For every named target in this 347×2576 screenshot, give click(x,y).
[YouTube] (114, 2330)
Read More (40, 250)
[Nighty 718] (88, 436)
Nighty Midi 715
- - - -
Please print out every entry again, exactly as it reads.

### Exercise result
For every named target in this 347×2576 screenshot, give click(x,y).
[YouTube] (114, 2330)
Read More (40, 250)
[Nighty 718] (88, 436)
Nighty Midi 715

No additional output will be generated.